Stored data entries:
_____
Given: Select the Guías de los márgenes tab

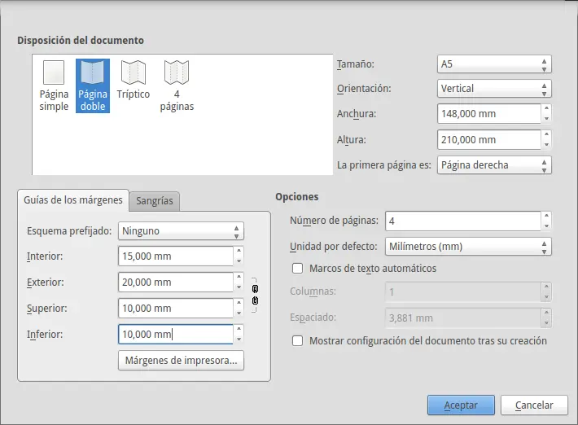Looking at the screenshot, I should click(x=73, y=200).
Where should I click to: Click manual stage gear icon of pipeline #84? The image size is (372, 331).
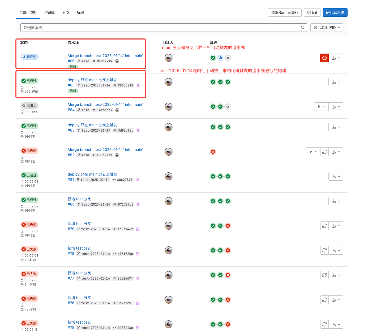coord(228,107)
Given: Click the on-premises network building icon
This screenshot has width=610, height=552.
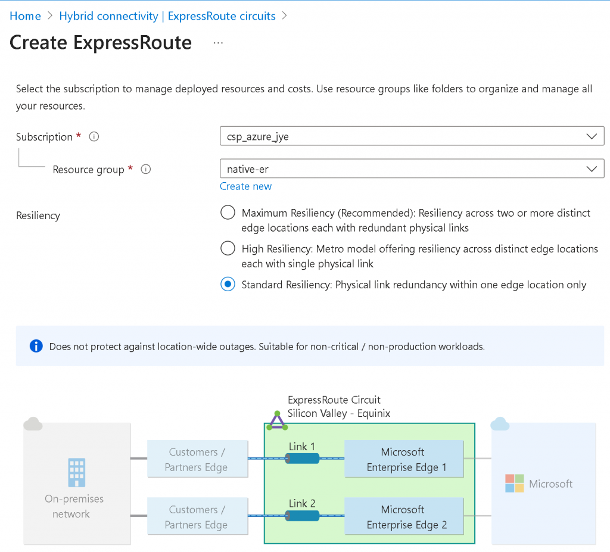Looking at the screenshot, I should 77,472.
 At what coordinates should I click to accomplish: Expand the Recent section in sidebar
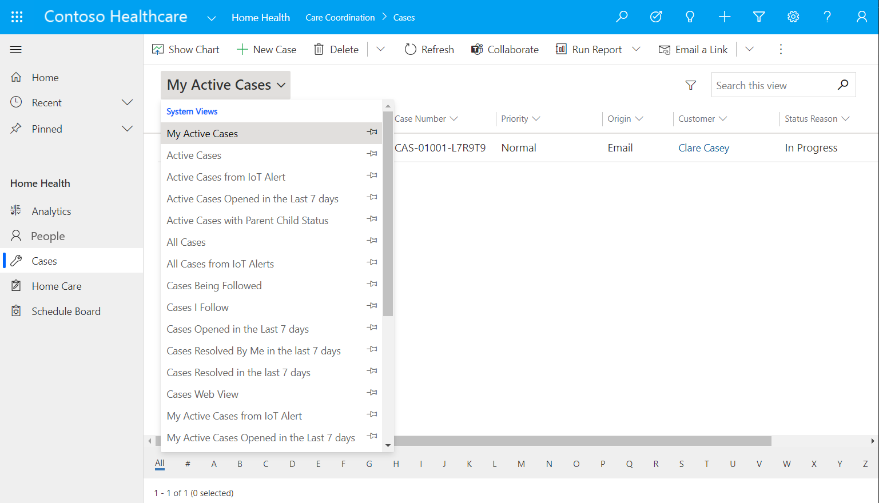pyautogui.click(x=127, y=103)

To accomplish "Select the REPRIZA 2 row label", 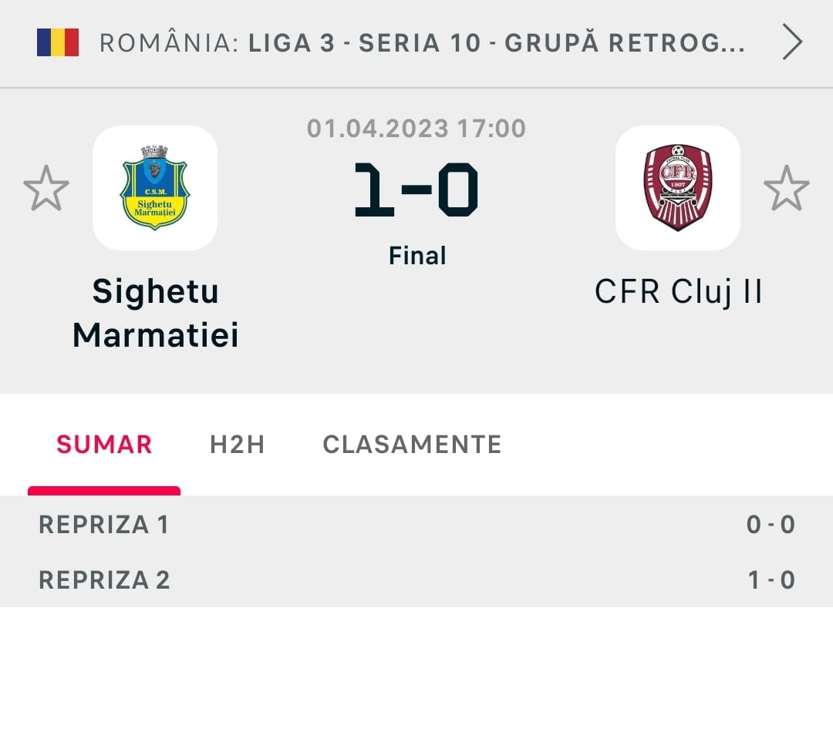I will tap(104, 579).
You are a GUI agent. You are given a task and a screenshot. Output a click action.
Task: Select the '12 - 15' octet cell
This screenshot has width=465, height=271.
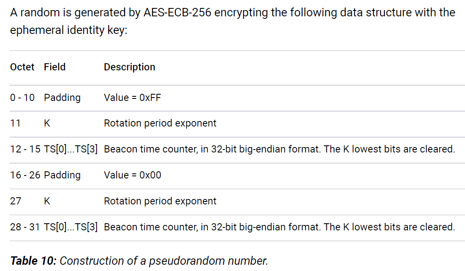(x=25, y=149)
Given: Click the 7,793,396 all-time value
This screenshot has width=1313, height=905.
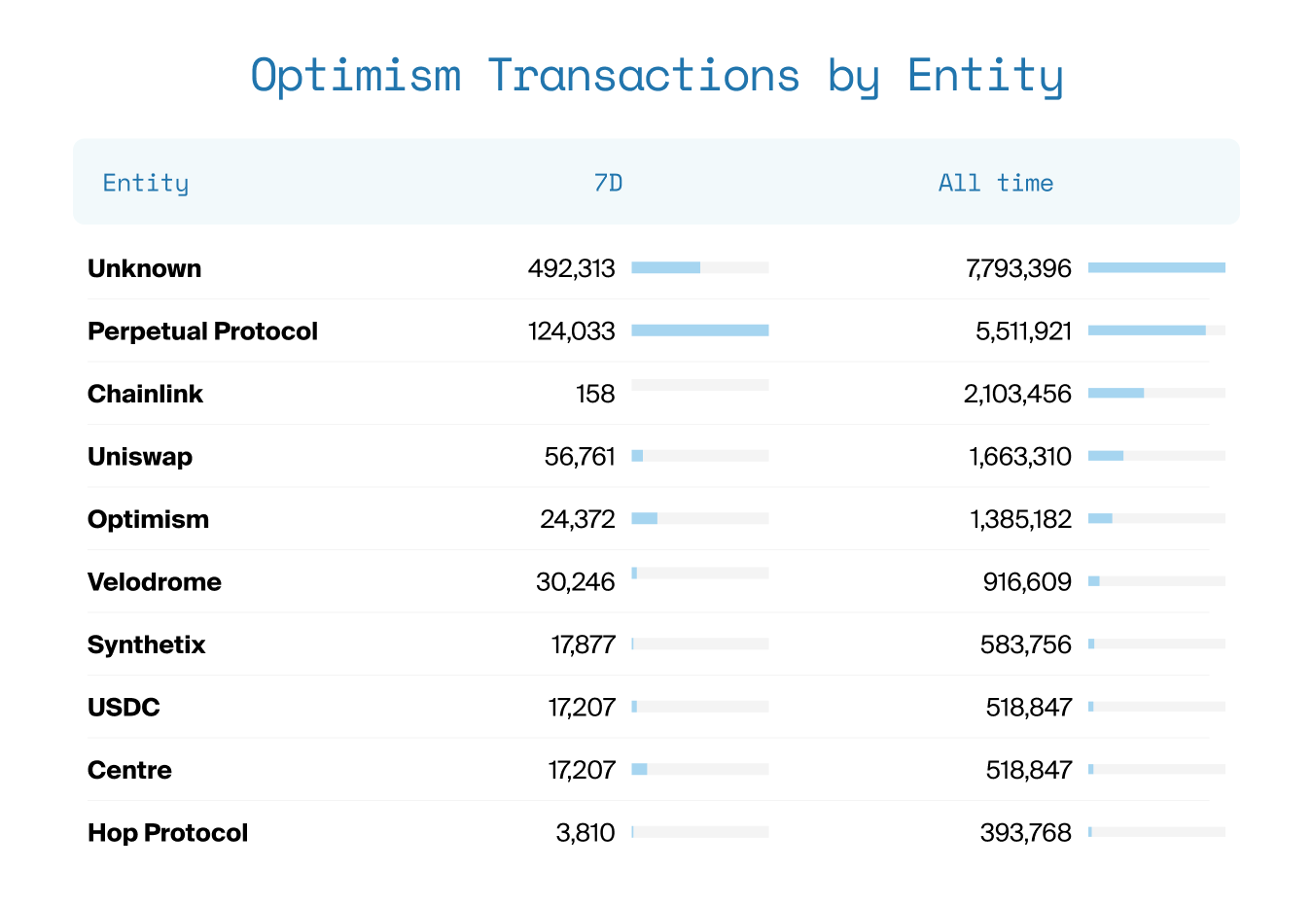Looking at the screenshot, I should tap(1018, 268).
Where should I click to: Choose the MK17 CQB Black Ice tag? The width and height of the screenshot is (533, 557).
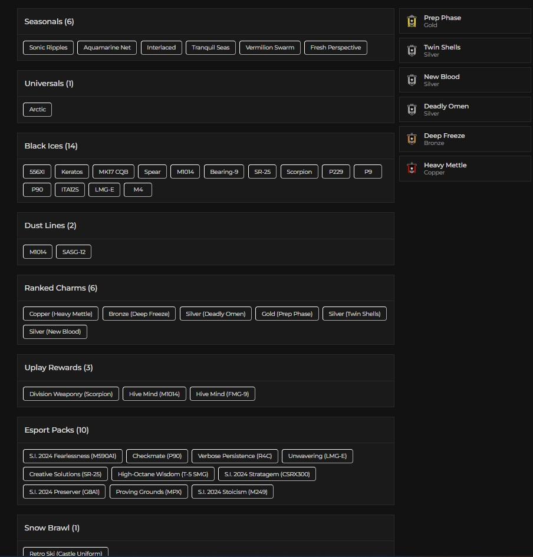pyautogui.click(x=113, y=172)
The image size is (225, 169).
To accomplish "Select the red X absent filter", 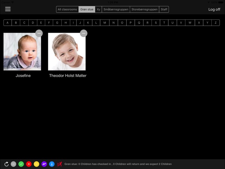I will (29, 164).
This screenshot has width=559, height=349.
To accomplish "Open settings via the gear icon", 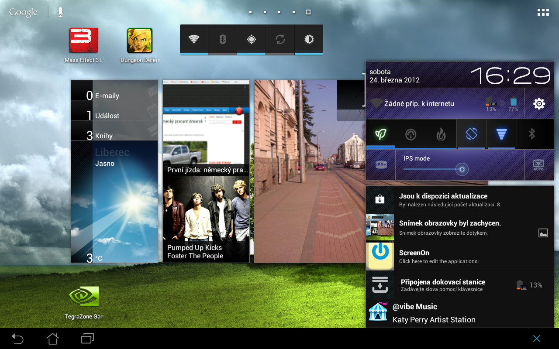I will coord(538,103).
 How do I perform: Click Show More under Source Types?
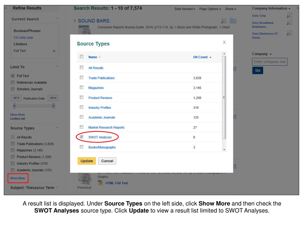(x=17, y=178)
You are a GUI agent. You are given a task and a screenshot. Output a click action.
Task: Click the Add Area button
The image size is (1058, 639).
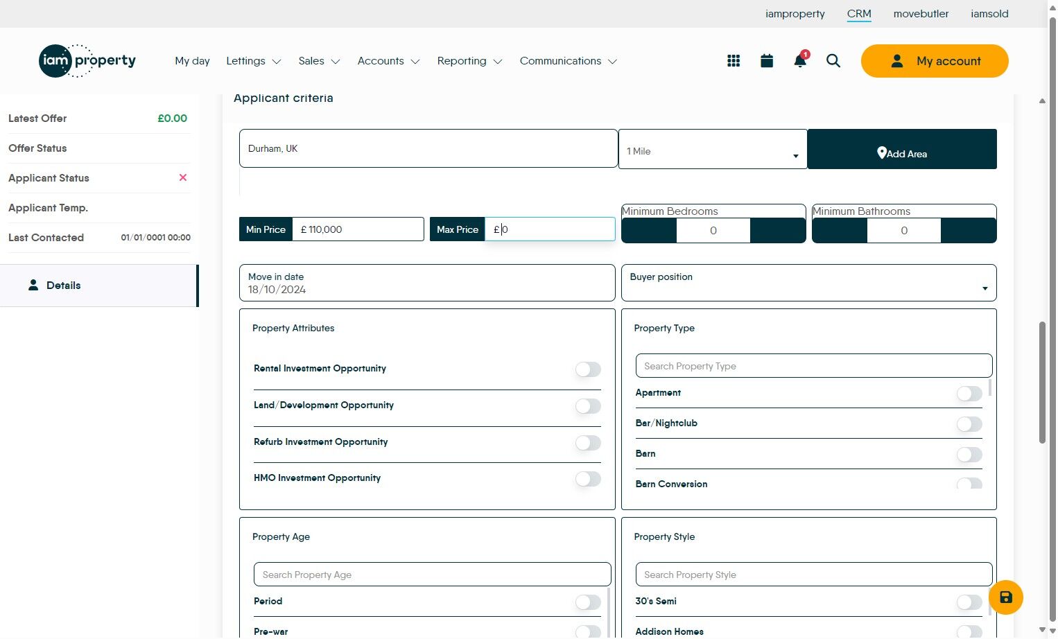(x=901, y=150)
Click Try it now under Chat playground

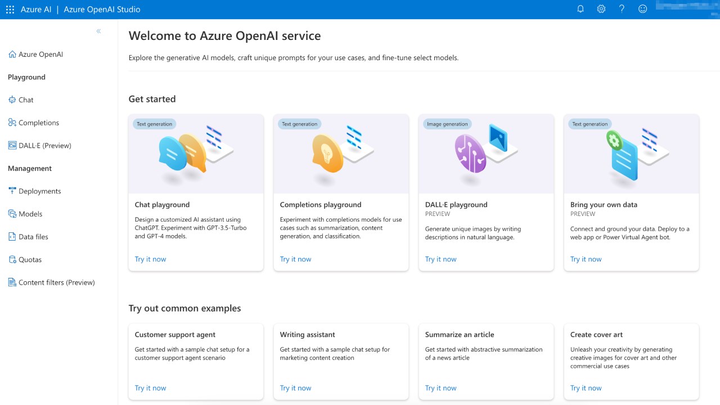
_____
What to do - Beginning at the line that contains "How do I perform: Click", retype each line of the data above through the very last one. Do not retype the pictures.

Written answer -
 How do I perform: Click Show More under Source Types?
(x=17, y=178)
You are a GUI agent. You are given a task and a screenshot. Output a click action.
Task: Click the Add Area button
The image size is (1058, 639).
(x=901, y=150)
Click Try it now under Chat playground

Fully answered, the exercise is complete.